▸ **WORK INSTRUCTION**: Find the line holding "The image size is (1031, 774)." in the entries below. Give it again exactly, along with every line after it up to and including the line holding "Task: Click the Sign in button".

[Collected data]

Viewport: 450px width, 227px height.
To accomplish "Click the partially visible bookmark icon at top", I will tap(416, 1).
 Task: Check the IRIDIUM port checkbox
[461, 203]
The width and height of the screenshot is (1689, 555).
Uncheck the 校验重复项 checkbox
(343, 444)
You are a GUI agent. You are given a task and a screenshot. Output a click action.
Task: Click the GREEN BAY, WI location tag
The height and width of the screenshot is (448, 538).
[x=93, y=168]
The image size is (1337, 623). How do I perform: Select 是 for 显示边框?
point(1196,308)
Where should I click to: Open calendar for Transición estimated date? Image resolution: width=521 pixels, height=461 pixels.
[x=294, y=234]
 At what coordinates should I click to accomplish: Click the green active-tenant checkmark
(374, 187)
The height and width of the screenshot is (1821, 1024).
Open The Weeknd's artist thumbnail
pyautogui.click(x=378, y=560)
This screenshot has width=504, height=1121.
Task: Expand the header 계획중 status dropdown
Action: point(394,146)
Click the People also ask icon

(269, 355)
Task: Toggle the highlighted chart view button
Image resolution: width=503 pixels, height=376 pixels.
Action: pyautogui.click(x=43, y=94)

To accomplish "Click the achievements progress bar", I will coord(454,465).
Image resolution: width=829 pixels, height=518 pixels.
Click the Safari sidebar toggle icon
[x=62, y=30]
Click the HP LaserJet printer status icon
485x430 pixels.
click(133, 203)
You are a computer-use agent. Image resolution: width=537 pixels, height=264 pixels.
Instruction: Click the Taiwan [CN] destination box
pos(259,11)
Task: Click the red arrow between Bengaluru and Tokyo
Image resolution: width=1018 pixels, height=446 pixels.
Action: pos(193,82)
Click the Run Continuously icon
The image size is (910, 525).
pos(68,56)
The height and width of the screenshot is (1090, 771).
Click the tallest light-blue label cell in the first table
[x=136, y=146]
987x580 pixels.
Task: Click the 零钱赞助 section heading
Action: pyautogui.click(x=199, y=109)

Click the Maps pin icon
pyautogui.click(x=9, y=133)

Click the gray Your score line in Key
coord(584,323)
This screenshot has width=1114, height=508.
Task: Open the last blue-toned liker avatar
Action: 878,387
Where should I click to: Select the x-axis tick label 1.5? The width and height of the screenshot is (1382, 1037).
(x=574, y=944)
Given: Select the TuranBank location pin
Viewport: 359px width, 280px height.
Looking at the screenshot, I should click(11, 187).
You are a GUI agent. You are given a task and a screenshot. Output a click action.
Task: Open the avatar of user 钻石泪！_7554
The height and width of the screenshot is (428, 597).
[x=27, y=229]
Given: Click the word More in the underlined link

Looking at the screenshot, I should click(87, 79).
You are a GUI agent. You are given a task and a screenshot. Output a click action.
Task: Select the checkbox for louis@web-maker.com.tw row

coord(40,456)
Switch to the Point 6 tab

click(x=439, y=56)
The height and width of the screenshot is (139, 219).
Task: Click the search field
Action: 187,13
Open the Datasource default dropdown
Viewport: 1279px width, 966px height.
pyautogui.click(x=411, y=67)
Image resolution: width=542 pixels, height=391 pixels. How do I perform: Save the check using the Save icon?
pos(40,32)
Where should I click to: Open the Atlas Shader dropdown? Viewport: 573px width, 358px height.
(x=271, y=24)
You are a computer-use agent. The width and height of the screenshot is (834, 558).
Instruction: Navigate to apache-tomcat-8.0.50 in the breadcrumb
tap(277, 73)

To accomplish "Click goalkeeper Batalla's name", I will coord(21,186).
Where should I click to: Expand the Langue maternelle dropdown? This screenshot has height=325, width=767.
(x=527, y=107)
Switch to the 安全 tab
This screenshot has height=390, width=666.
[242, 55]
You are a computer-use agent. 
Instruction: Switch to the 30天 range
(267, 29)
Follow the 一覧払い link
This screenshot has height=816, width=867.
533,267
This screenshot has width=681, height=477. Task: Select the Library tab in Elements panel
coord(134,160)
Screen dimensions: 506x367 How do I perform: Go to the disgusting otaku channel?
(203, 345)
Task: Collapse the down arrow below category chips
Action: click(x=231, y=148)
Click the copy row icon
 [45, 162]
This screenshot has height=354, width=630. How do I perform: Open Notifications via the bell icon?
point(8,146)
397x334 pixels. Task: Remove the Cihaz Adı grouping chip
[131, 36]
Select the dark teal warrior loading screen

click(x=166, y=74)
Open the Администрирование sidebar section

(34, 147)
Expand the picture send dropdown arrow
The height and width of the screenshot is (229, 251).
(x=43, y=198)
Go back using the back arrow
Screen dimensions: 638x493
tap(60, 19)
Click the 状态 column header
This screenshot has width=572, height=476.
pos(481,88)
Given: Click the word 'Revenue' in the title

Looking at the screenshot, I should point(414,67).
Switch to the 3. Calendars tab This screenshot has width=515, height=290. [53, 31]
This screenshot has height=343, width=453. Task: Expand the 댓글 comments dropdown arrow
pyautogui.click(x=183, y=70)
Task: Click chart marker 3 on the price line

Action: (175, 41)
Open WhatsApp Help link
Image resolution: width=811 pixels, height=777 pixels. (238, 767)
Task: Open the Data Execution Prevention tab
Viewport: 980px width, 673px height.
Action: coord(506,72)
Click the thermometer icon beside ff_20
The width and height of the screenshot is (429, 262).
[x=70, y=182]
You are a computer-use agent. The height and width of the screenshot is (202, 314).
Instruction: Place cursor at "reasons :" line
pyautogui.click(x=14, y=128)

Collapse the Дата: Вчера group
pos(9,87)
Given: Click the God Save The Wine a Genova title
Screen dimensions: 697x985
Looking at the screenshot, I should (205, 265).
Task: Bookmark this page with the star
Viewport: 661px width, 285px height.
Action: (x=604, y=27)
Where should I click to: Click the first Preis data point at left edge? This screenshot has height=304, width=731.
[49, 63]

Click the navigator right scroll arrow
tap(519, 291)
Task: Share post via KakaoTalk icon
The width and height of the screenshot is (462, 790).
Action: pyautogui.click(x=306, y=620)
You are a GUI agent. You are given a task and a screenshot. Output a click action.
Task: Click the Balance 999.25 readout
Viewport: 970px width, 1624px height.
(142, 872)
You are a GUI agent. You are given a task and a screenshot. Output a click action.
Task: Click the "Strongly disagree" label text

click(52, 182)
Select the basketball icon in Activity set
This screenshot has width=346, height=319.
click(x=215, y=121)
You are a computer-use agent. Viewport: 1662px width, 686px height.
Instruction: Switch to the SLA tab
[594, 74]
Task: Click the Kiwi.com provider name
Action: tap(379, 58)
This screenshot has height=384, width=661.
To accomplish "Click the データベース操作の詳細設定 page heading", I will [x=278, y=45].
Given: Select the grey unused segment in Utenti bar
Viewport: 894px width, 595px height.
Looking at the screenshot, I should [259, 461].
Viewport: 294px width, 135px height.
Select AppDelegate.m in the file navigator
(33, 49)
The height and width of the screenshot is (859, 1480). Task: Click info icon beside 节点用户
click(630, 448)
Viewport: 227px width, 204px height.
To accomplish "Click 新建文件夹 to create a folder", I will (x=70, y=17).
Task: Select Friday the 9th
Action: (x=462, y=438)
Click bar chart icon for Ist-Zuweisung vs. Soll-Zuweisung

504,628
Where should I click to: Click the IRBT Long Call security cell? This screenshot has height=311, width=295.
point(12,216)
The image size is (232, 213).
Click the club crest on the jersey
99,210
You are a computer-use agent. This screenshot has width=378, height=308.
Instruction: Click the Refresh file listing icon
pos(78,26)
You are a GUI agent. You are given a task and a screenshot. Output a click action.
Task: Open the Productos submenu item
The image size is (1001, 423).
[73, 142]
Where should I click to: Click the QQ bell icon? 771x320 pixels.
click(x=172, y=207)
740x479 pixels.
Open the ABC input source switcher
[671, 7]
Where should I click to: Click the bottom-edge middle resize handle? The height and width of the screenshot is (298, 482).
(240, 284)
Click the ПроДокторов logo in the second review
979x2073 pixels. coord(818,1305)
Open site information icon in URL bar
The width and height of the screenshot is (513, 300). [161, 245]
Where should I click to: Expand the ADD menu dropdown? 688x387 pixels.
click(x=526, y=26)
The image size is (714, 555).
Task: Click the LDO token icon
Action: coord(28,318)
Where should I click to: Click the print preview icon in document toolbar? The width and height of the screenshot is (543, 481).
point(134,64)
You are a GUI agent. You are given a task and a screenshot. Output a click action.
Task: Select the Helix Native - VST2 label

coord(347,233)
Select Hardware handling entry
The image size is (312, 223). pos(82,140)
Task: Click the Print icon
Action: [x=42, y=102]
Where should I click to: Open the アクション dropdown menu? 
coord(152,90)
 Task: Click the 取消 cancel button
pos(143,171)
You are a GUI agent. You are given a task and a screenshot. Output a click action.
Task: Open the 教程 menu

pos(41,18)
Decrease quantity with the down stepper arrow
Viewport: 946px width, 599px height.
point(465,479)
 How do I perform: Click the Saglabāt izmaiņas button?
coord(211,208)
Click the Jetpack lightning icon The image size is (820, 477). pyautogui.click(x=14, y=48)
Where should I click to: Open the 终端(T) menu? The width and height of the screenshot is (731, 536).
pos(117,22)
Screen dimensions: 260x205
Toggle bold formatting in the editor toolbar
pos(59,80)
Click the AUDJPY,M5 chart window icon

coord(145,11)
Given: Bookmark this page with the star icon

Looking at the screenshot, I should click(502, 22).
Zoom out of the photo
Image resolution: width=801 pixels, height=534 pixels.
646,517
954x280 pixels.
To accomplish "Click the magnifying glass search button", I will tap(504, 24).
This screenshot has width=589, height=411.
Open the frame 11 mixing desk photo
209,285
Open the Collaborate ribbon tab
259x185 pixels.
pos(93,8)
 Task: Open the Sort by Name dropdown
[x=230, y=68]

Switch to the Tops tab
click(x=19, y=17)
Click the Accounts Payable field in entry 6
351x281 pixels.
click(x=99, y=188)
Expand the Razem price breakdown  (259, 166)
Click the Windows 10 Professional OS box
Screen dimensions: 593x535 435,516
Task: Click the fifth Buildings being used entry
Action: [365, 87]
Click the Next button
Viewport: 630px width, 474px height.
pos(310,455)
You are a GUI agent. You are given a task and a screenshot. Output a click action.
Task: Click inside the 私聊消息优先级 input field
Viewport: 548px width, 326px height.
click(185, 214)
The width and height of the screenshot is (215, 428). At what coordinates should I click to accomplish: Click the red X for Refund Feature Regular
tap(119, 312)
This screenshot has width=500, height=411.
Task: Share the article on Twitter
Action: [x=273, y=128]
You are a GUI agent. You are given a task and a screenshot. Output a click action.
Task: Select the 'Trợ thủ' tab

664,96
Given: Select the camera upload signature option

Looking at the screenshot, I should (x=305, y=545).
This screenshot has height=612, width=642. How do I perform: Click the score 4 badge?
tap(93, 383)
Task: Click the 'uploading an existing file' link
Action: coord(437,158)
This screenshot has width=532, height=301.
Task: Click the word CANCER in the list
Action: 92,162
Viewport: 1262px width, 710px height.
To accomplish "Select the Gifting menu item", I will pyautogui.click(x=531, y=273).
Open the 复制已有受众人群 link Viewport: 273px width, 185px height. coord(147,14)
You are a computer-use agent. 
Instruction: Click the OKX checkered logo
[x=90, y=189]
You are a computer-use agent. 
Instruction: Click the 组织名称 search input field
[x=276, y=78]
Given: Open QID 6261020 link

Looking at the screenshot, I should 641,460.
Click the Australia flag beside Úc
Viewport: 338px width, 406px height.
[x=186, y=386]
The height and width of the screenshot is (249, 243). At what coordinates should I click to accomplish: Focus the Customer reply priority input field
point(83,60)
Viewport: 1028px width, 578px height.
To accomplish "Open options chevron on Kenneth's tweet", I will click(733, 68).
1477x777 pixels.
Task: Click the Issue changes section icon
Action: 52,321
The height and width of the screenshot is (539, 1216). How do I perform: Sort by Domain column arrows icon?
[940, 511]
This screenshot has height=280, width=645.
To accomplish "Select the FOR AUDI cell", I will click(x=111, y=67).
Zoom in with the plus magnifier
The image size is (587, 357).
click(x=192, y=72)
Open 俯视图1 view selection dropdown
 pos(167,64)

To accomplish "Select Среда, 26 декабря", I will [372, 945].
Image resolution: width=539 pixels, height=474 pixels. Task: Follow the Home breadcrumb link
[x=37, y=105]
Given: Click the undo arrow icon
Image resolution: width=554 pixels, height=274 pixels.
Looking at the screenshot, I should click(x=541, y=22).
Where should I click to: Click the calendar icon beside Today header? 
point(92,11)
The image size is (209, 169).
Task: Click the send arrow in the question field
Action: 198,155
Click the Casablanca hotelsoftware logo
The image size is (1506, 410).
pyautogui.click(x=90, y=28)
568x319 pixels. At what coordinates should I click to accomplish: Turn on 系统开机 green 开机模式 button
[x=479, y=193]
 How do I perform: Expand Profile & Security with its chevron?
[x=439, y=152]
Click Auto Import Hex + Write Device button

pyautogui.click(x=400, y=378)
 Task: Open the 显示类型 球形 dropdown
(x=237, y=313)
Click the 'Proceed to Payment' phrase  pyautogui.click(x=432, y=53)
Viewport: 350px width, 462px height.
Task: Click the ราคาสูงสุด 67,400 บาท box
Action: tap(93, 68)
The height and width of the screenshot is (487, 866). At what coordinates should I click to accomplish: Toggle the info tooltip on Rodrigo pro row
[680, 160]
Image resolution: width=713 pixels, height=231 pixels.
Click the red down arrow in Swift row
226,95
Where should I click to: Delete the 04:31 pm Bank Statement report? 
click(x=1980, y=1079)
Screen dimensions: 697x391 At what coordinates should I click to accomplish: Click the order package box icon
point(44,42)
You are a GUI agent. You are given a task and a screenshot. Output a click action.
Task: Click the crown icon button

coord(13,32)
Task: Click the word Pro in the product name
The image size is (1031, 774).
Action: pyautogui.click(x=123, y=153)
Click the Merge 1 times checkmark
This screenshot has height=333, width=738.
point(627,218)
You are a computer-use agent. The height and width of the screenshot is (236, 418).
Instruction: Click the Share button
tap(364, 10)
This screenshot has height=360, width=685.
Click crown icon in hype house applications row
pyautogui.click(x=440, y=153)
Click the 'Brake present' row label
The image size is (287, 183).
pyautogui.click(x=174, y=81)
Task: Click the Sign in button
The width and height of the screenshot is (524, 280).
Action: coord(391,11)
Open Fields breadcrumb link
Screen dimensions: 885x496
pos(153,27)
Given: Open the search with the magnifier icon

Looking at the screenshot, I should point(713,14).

▸ **RESULT OF THE EXERCISE**:
The image size is (1031, 774).
Action: pyautogui.click(x=123, y=153)
Click the Merge 1 times checkmark
This screenshot has height=333, width=738.
point(627,218)
You are a computer-use agent. The height and width of the screenshot is (236, 418).
Instruction: Click the Share button
tap(364, 10)
This screenshot has height=360, width=685.
Click crown icon in hype house applications row
pyautogui.click(x=440, y=153)
Click the 'Brake present' row label
The image size is (287, 183).
pyautogui.click(x=174, y=81)
Task: Click the Sign in button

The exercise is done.